◆ Records for processing

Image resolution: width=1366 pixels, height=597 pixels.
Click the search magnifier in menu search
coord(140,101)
* * *
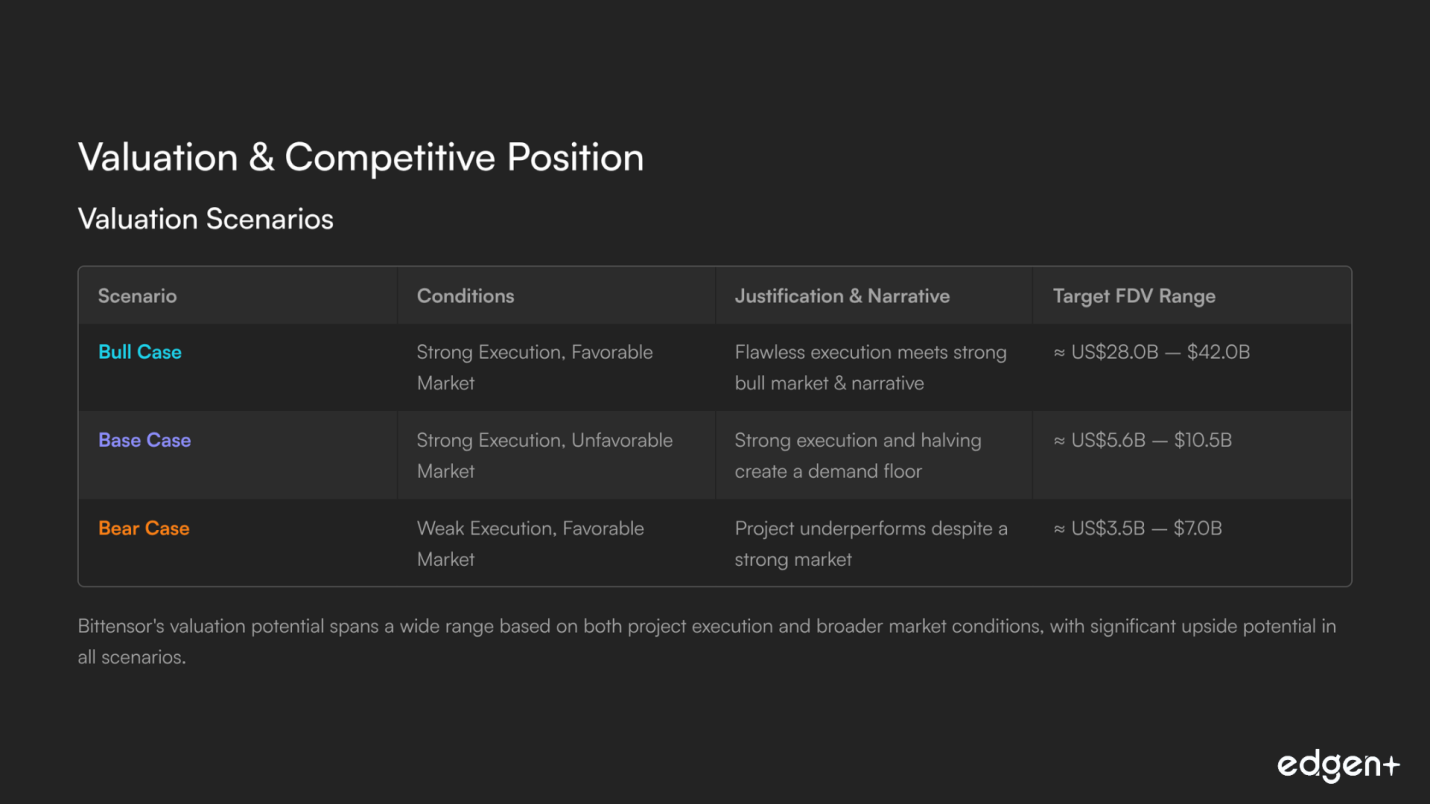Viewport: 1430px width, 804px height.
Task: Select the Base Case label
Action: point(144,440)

◆ Your objective
Add 36 to every coordinate and write out again, in full, each line of the records from the line with "Image resolution: width=1366" up to and including the line with "coord(140,101)". Change nothing else, and give only those lines.

◆ Result
Image resolution: width=1366 pixels, height=597 pixels.
Click the search magnifier in menu search
coord(176,137)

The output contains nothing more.